Montana currently has 14 large fires burning, including the biggest wildfire in the country, the Lodgepole Complex Fire, a series of smaller fires that merged into one huge fire. This fire is being contained, although it has scorched over 270,000 acres, much of it rangeland, displacing thousands of cattle and burning numerous structures.
Oregon has seven large fires burning, while Nevada has six and Idaho five. Scorching temperatures, along with dry conditions have fueled these fires which have already burned 2.0 million more acres than at this same time last year.
Robin Broyles, a spokesperson for the National Interagency Fire Center, explained that a very wet winter meant grasslands were ripe with fuel and when the hot and dry weather hit, the grasslands became a tinderbox. A 2016 analysis shows that the yearly number of large wildfires has tripled since the 1970s and the number of acres burned is six times higher.
How do we calculate the true costs of wildfires?
Using Montana as an example, the state’s $65 million fire fund has already been depleted by a quarter, and if the fire season turns out to be as bad as the 2013 wildfire season, when Montana spent $57 million on fire suppression, the state may end up having little or no money in its budget for wildfires next year.
Fire suppression – the actual cost of fighting a fire is but a fraction of the costs associated with a wildfire.
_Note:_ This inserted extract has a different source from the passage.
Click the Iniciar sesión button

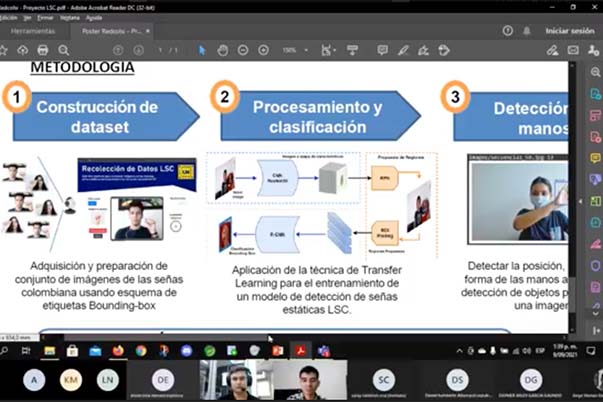tap(569, 31)
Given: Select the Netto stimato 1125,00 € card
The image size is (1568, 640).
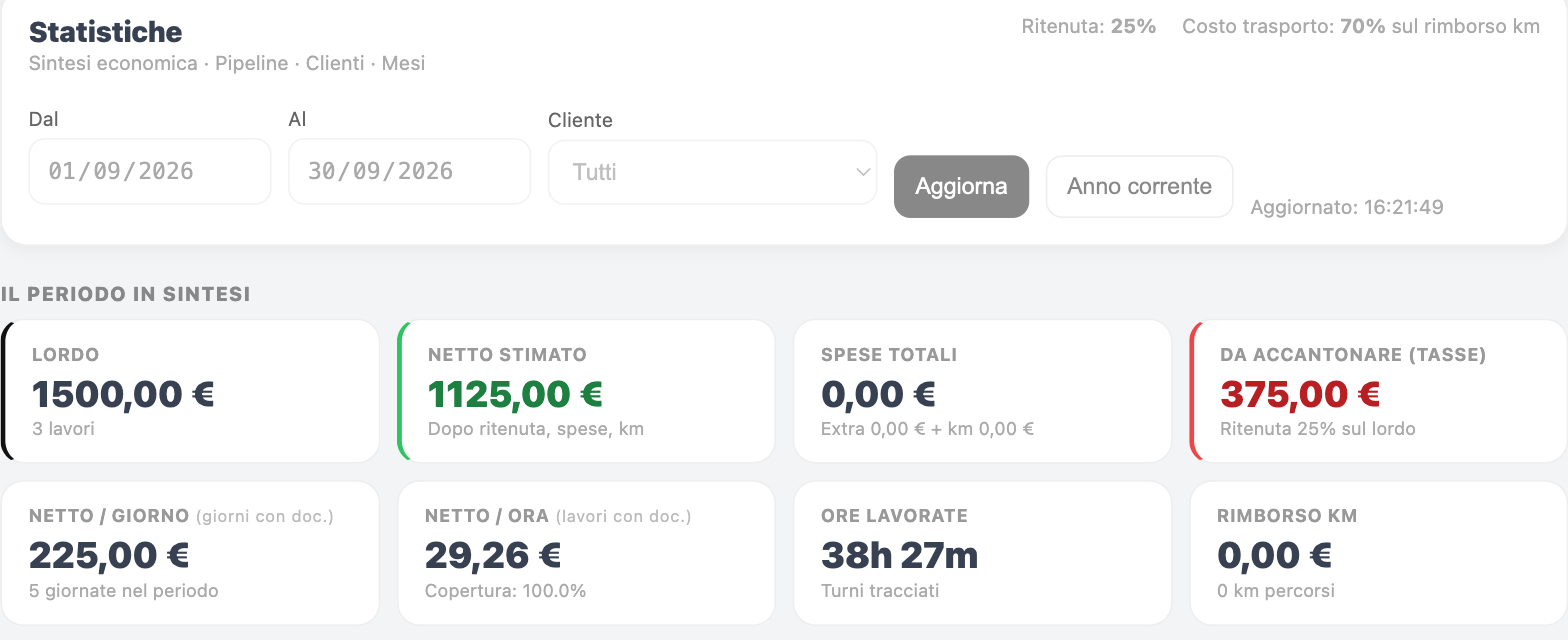Looking at the screenshot, I should click(x=586, y=391).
A true accounting has to consider long-term and complex costs, including impacts to watersheds, ecosystems, infrastructure, businesses, individuals, and the local and national economy.
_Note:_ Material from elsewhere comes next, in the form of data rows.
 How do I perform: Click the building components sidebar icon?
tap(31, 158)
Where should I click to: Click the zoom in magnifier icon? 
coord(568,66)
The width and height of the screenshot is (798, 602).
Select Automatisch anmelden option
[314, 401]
According to the Bureau of Land Management (BLM), these costs specifically include “property losses (insured and uninsured), post-fire
impacts (such as flooding and erosion), air and water quality damages, health care costs, injuries, and fatalities, lost revenues (to residents evacuated by the fire and to local businesses), infrastructure shutdowns (such as highways, airports, and railroads), and a host of ecosystem service costs that may extend into the distant future.”
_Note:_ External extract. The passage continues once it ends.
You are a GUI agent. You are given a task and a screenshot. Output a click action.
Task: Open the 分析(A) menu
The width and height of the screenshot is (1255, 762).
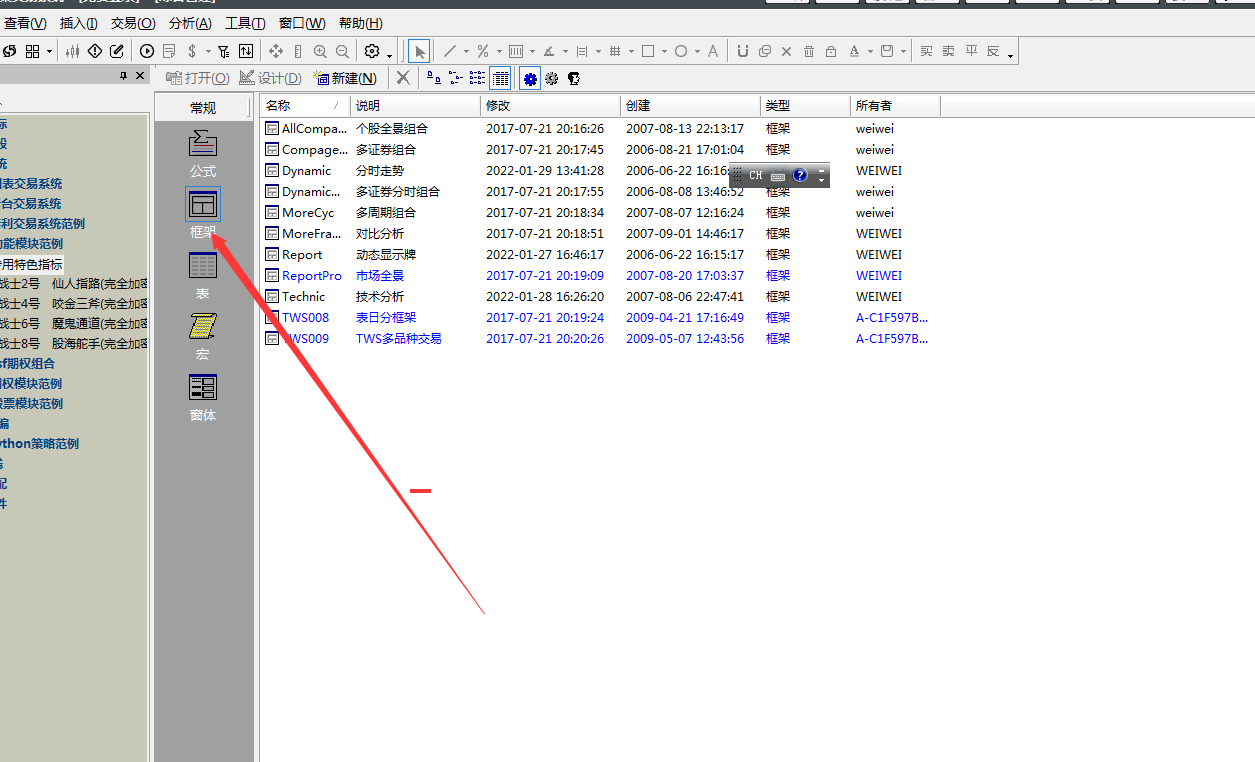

On Sunday, Digital Journal reported on the impact of the wildfires in British Columbia, Canada to the timber and lumber industry in the province and the long-term effects that reach all the way to home builders in the U.S.
And even though the Ministry of Forests Lands and Natural Resources says it won’t be able to determine the full impact on the timber industry until after the flames are extinguished, like the BLM points out, the true costs in all the different sectors of the economy are going to be extraordinary.
Finding sustainable solutions
Total wildfire costs range anywhere from two to 30 times greater than the reported suppression costs. And the BLM points out that Improved awareness of the complete costs of wildfires will enrich our search for sustainable solutions. This means we need improved data collection by government agencies, as well as increased funding for research and development (R & D) within the U.S. Forest Service, with the focus on long-standing data gaps.
Yes, there are multiple factors influencing the increase and intensity of wildfires, not just in the U.S. and Canada, but across the world, including climate change, encroachment due to population growth, and tree diseases, to name a few. But here’s something to think about – A study published in October 2016 found that “rising temperatures accounted for nearly half of the increase in acres burned, as they helped to dry out forests and extend the length of the fire season.”